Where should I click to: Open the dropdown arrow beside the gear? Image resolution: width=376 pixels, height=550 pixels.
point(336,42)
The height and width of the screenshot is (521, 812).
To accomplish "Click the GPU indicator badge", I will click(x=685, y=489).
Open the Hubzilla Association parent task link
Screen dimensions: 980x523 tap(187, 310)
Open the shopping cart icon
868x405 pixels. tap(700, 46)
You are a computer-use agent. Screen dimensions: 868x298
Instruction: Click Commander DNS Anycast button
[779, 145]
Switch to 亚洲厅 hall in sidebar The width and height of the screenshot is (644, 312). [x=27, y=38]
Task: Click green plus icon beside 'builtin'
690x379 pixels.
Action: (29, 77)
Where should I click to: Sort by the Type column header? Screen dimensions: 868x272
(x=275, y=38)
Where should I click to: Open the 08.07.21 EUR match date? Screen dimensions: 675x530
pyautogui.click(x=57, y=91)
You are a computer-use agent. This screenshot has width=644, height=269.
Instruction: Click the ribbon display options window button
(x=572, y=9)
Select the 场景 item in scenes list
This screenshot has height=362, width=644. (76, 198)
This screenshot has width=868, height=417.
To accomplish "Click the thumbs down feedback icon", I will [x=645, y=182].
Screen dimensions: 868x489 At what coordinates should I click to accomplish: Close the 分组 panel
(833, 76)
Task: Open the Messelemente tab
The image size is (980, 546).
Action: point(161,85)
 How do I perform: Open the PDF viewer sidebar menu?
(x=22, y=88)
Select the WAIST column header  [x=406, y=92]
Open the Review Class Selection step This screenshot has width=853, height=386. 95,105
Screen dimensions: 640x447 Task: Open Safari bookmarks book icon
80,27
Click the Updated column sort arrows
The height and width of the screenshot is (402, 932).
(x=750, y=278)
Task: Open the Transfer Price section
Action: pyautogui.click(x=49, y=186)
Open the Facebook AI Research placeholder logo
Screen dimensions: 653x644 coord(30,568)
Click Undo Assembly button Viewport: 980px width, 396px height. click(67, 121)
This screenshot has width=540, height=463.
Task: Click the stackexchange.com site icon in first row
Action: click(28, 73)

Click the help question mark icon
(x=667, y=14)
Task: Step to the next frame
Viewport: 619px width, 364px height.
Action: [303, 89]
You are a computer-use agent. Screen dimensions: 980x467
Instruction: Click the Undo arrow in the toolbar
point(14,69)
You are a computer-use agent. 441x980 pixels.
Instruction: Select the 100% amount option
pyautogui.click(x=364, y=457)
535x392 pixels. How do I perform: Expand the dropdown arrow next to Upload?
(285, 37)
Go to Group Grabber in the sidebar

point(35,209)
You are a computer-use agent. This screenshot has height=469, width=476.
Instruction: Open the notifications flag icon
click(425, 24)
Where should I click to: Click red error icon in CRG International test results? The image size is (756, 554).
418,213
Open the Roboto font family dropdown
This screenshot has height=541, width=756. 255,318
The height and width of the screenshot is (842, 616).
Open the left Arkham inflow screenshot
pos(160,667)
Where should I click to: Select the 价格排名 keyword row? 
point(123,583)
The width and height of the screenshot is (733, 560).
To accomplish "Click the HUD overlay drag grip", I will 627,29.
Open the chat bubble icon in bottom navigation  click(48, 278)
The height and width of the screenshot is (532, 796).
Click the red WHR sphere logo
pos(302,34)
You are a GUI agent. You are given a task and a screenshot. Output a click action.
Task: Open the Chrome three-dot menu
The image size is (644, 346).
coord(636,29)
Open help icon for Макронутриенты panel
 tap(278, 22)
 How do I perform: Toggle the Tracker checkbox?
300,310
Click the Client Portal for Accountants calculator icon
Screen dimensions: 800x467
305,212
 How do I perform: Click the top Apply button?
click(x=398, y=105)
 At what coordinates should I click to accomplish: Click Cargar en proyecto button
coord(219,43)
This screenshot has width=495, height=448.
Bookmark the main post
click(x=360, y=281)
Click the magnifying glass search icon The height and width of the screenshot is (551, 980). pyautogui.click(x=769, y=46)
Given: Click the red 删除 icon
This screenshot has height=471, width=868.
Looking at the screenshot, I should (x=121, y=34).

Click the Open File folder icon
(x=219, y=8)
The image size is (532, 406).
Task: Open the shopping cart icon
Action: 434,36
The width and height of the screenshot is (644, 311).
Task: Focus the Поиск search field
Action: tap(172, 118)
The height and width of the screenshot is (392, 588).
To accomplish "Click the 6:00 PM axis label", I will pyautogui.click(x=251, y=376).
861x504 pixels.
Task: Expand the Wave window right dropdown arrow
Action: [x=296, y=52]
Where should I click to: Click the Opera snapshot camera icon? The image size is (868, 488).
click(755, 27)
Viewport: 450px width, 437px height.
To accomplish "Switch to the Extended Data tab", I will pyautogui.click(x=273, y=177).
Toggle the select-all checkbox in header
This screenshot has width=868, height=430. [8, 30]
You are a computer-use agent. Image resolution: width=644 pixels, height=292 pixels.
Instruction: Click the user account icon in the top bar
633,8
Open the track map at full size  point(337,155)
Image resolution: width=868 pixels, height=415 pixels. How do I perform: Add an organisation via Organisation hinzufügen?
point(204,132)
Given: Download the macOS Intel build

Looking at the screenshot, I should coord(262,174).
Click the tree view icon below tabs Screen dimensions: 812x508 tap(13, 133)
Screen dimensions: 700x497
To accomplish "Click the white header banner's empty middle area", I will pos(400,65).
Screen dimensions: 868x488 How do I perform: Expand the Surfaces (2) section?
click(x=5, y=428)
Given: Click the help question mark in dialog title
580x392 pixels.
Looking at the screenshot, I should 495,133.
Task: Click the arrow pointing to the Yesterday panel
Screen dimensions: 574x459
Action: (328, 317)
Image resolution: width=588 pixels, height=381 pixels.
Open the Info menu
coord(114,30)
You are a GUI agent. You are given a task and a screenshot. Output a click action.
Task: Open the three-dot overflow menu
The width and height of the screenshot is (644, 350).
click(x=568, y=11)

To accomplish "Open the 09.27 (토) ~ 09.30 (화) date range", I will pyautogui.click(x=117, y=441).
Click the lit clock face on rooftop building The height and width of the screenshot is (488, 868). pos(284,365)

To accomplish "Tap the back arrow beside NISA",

········

§ **WORK ORDER**
From the entries, report every line in which the string "three" occurs.

§ **RESULT BELOW**
Task: Open the Chrome three-dot menu
Task: Open the three-dot overflow menu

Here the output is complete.